“Sence bizi yiyecek mi?” Eğer tamamen karanlıkta olmasak Olenka bu sorusuna karşılık ona attığım imalı bakışları görebilirdi.
“Belki de cebinde insan beslemeyi seviyordur. Bizi evcilleştirecek olabilir.” Sorusuna ancak bu şekilde cevap verirdim çünkü bir dev sizi cebinde taşıyorsa, bunun sizi pişirilmeye götürdüğü dışında bir anlamı olamazdı. Yani öyle tahmin ediyordum. Belki de bizi çiğ çiğ yiyecekti, bunu bilemezdim. Aslında hemen yemediğine göre bizi ailesine götürüyor olabilirdi. Sonuçta her gün yolda bir insan ile karşılaşmıyor olmalıydı, bunu ailesiyle paylaşmak istemesi kadar normal bir durum yoktu. Bir ihtimal, ağlayıp sızlayıp bizi yememeleri konusunda dev ailesini ikna edebilirdik. Bizi evlat edinip besleyebilirlerdi. Açıkçası bu konuyla güzel bir çocuk masalı yazılabilirdi de.
“Korkuyor musun?” Olenka’nın sorusuyla düşüncelerimden ayrılıp yeniden gerçekliğe döndüm. Bir devin cebinde sarsıla sarsıla taşınacak ve onun akşam yemeği olacaktık. İlk Olenka’yı yerse belki devlekonuşup onunla arkadaş olabilirdim.
“Hayır, niye korkayım ki? Sonuçta bizi yiyecek değil ya.” Yine imalı şekilde söylemiştim fakat Olenka şaşırmış gibi bir ses çıkardı.
“Cidden mi?” Abartıyla başımı salladığımı görmemesi benim umurumda değildi, o yüzden sorusunu havada bırakıp cevaplamamayı tercih ettim.
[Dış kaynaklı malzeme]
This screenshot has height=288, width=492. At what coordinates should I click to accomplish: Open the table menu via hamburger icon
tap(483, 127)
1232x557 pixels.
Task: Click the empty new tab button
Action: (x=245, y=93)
“Sence devlerin kalbi var mıdır?” Elimi kumaşın üstüne yerleştirdim. Yağ tabakasının altında bizim sarsılmamızı sağlayan şey devin kalbi olabilir miydi? Bu kez Olenka benim soruma cevap vermemeyi tercih etti sanıyordum ki, konuştu.
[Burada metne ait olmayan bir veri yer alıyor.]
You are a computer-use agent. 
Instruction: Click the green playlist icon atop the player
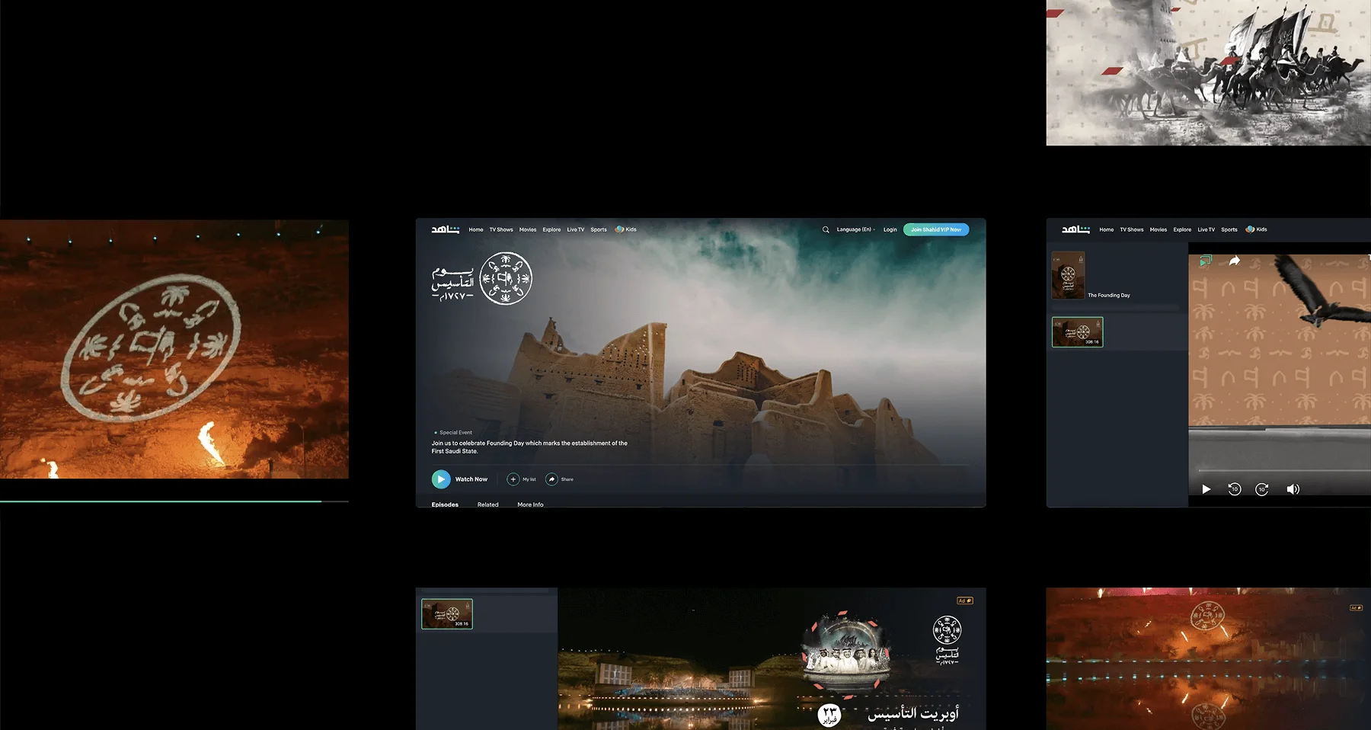coord(1205,261)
“Ne o, kalbi varsa onu da mı kendine aşık edeceksin?” Sesindeki saldırgan tonu fark etmemem imkansızdı. Özellikle de az önceki tedirgin sesinin ardından bu ses tonunu ayırt etmek epey kolaydı.
“Ben hiçbir şey yapmıyorum.” Sırtımı devin kalbinin olduğuna inandığım yağ tabakasına dayadım ve kollarımı göğsümde birleştirdim. Devin gövdesi yumuşaktı.
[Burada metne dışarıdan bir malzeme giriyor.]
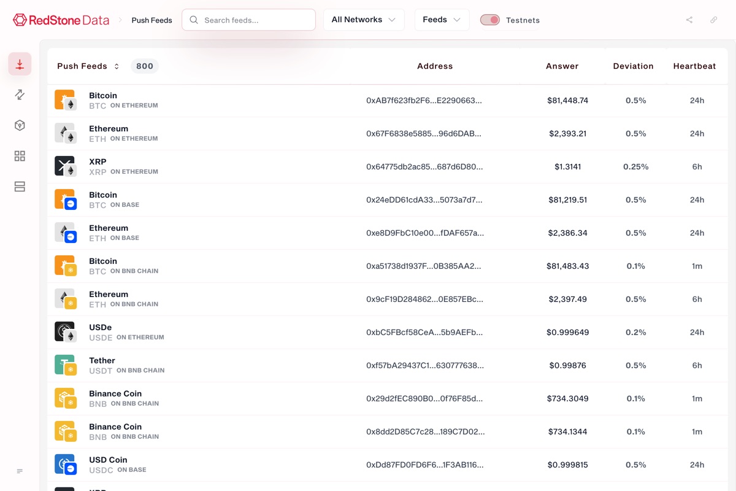Open the four-square grid sidebar icon

[x=20, y=156]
“Tabi ya, senin çaba harcamana bile gerek kalmadan herkes seni seviyor. Klişe.” Yüz ifadesini göremesem de sinirli olduğunu tahmin edebiliyordum. Tam bir şey demek için ağzımı açtığımda konuşmaya devam etti. “Hayatım boyunca, senin gibi masumiyet rolü oynayanlardan nefret ettim. Hiçbir kadın bu kadar saf olamaz. Dünya üzerinde şeytana en çok benzeyen varlıktır kadınlar. Kıskanırlar, kibirlenirler ve yalan söylerler. Senin gibi mükemmel olanlardan nefret ediyorum. Herkes sana bayılıyor.” Sesindeki ani değişim beni sözlerinden de çok şoka uğratmıştı. Çok kırgındı, sözlerinin sonuna geldikçe sesi boğuklaşmıştı. Ağlıyor muydu? Vurmak için omzunu aradım. Başarılıydım.
“Salak salak konuşmasana,” Böyle hissetmesi beni rahatsız etmişti. Her ne kadar bana biraz hakaret etmiş olsa ve benden nefret ettiğini açıkça belli etmiş olsa da ona yardımcı olmak istedim.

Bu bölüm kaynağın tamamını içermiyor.